# [Short problem]
Return the stretch of the Pinterest image removal text from "Pinterest gives you" through "DMCA Takedown Notice.", copied word for word.

# [Source passage]
(begin)

As it turns out the image was showing up on Google when searching for the client’s name. Clicking the image in Google’s search result revealed the location of the image.
It turns out someone had added the image to Pinterest.
Four Simple Steps To Get Pinterest To Remove An Image
I could have used the title “How To Remove An Image From Pinterest”, which is simple enough when you’re the original person to pin an image to one of your own boards on Pinterest. However, I’ve learned over the past week it’s quite a different issue when you’re attempting to remove an image from another user’s Pinterest Board.
Steps To Get Pinterest To Remove An Image
Step 1: Contact The Pinterest User Directly
Start by attempting to contact the Pinterest user who has posted the photo. This will be your best starting point if only one or a small number of users have pinned the image.
Clicking an individual image on Pinterest will reveal not only who pinned the image, but what board they pinned the image on.
Next, click the Pinterest User Name to view their homepage showing you all of their boards. More importantly you’ll then find the ability to “message” the user directly. Going this route you will soon discover you’re contacting the user through an internal messaging system and not through email or the like.
In my case I did not get a response.
Step 2: Look Through The User’s Boards
The username of the individual who pinned my image was AA Photo. (not really AA)
When a user posts an image on Pinterest, a link can be created which will take you back to the original webpage where the image was taken from.
As a professional photographer I watermark my images with my signature and url.
My hope was to find the photographer had posted one of their own watermarked images which would take me to their studio website, thus giving me a more direct way to contact the individual. I began looking through every image AA Photo had pinned in hopes of finding a watermark on one of the images which correlated to AA Photo.
My search was fruitless, and I began to think AA Photo was possibly not a professional photographer.
Step 3: Contact Pinterest Directly
The existence of Pinterest is based upon displaying images, and as you will learn there’s an easy way to request an image be removed which you did not add to the site yourself. However, finding this method to submit your takedown request requires a bit of digging.
Personally, reading the main options on the Pinterest Help Page was a waste of time…. until you look in the footer. There I found a section called Our Policies with a sub category of Copyright & Trademark.
The Pinterest Copyright Page provides you with four ways to contact Pinterest about removing an image, none of which provide the ability to speak to a live person. (sigh)
Step 4: How To Submit a DMCA Takedown Notice To Pinterest
The first sentence on the Pinterest Copyright Page states, “Pinterest respects the intellectual property rights of others and we expect people on Pinterest to do the same.” I for one, after my own personal experience believe them. They responded quickly to my request and removed my copyrighted work as they said they would.
Pinterest gives you four options to contact them to remove an image. All four options require submitting an official DMCA Take Down Notice.
What Pinterest is essentially saying is they will only entertain image removal requests from the image copyright owner. So, if you’re trying to get an image removed, and you did not take the image, you will need to contact the creator of the copyrighted work and have them submit the DMCA Takedown Notice.

(end)

# [Collected data]
(begin)

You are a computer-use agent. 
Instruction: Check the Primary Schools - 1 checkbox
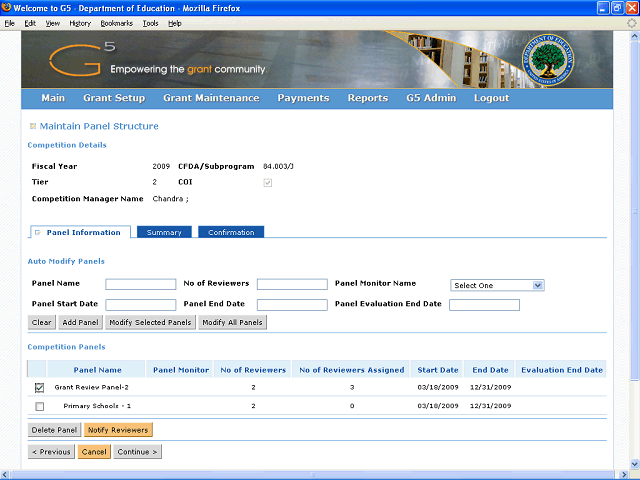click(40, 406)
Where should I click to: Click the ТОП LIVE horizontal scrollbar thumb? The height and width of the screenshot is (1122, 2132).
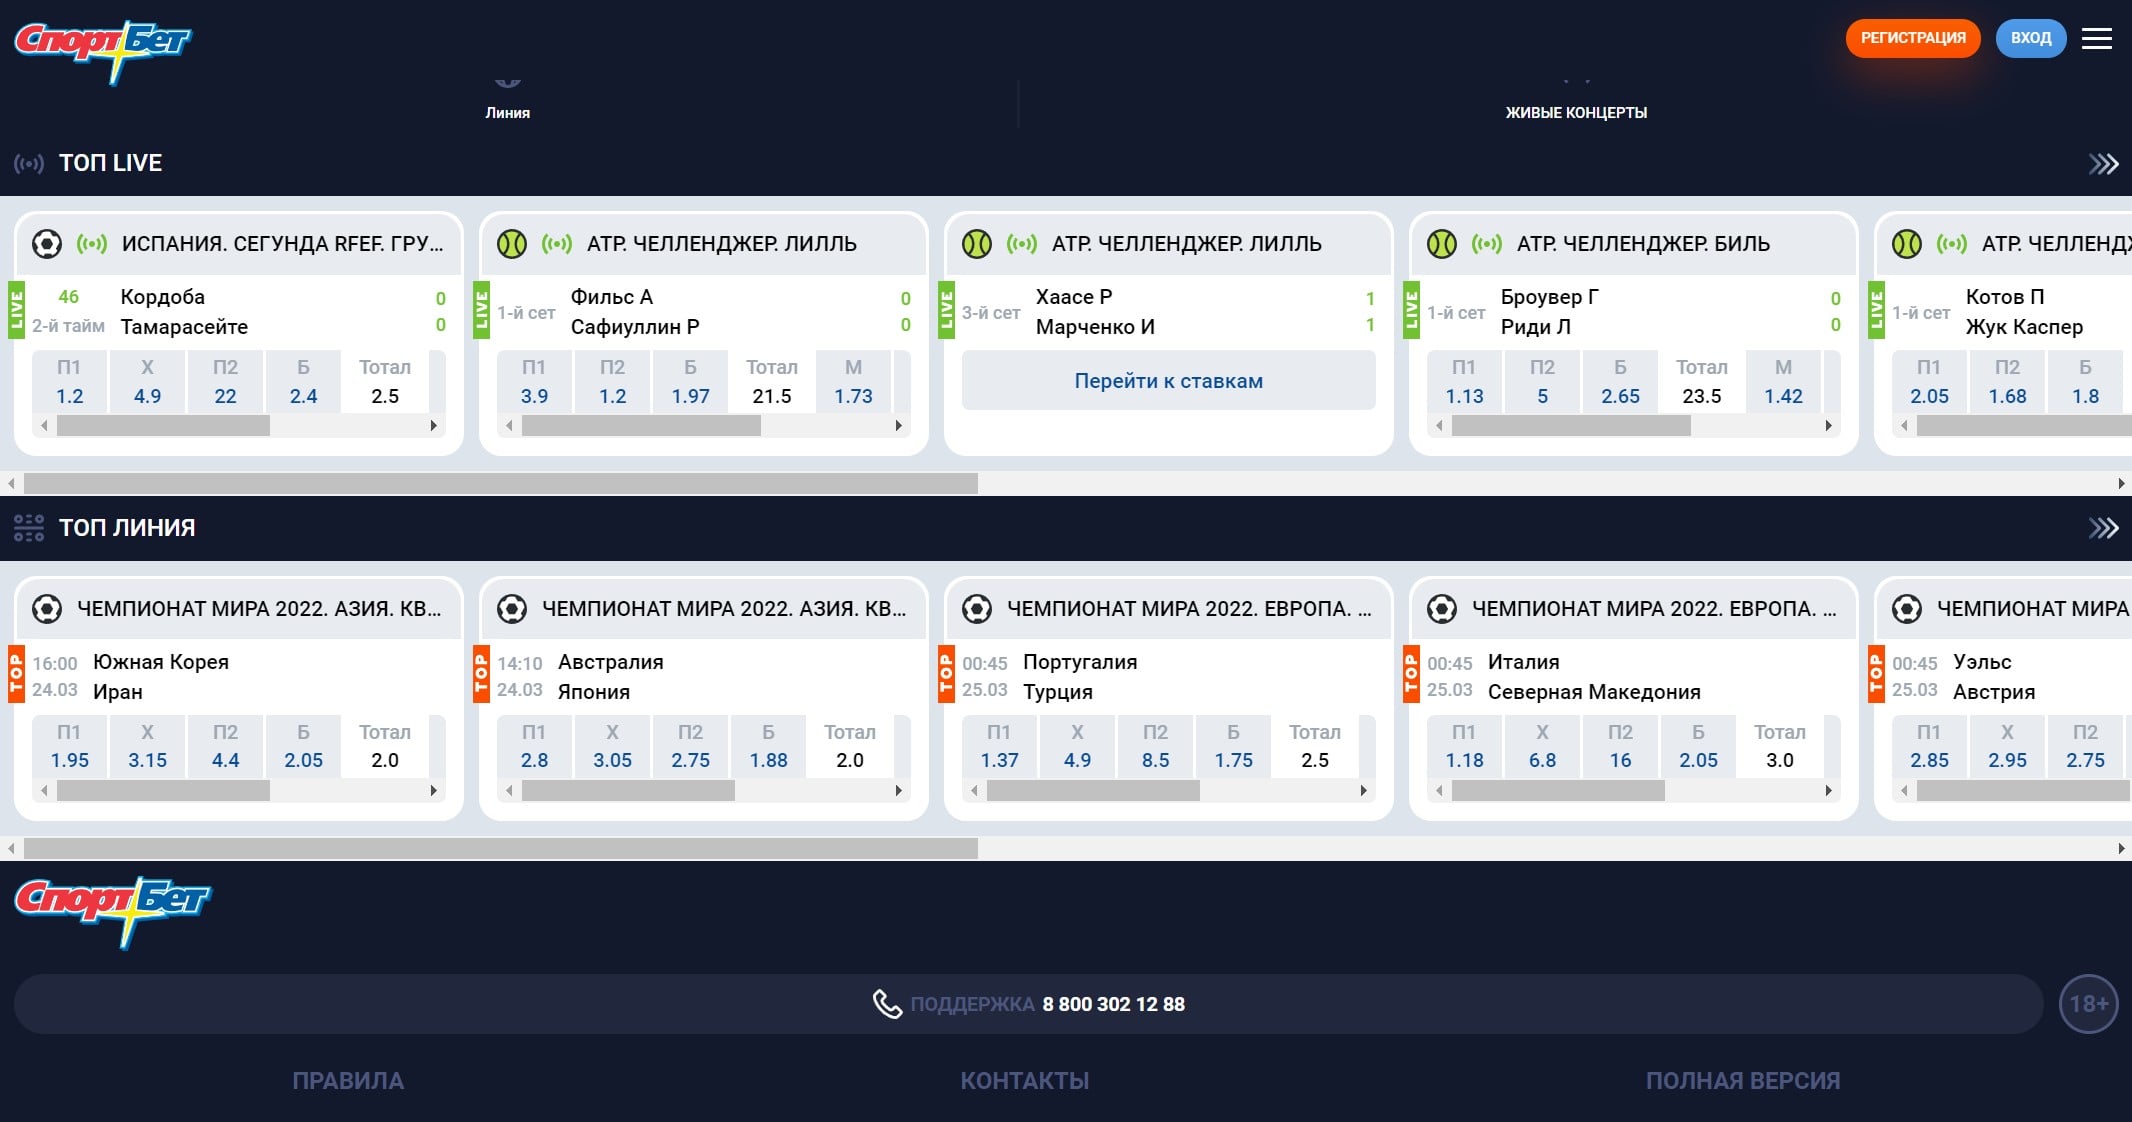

(end)

# [Answer in full]
Pinterest gives you four options to contact them to remove an image. All four options require submitting an official DMCA Take Down Notice.
What Pinterest is essentially saying is they will only entertain image removal requests from the image copyright owner. So, if you’re trying to get an image removed, and you did not take the image, you will need to contact the creator of the copyrighted work and have them submit the DMCA Takedown Notice.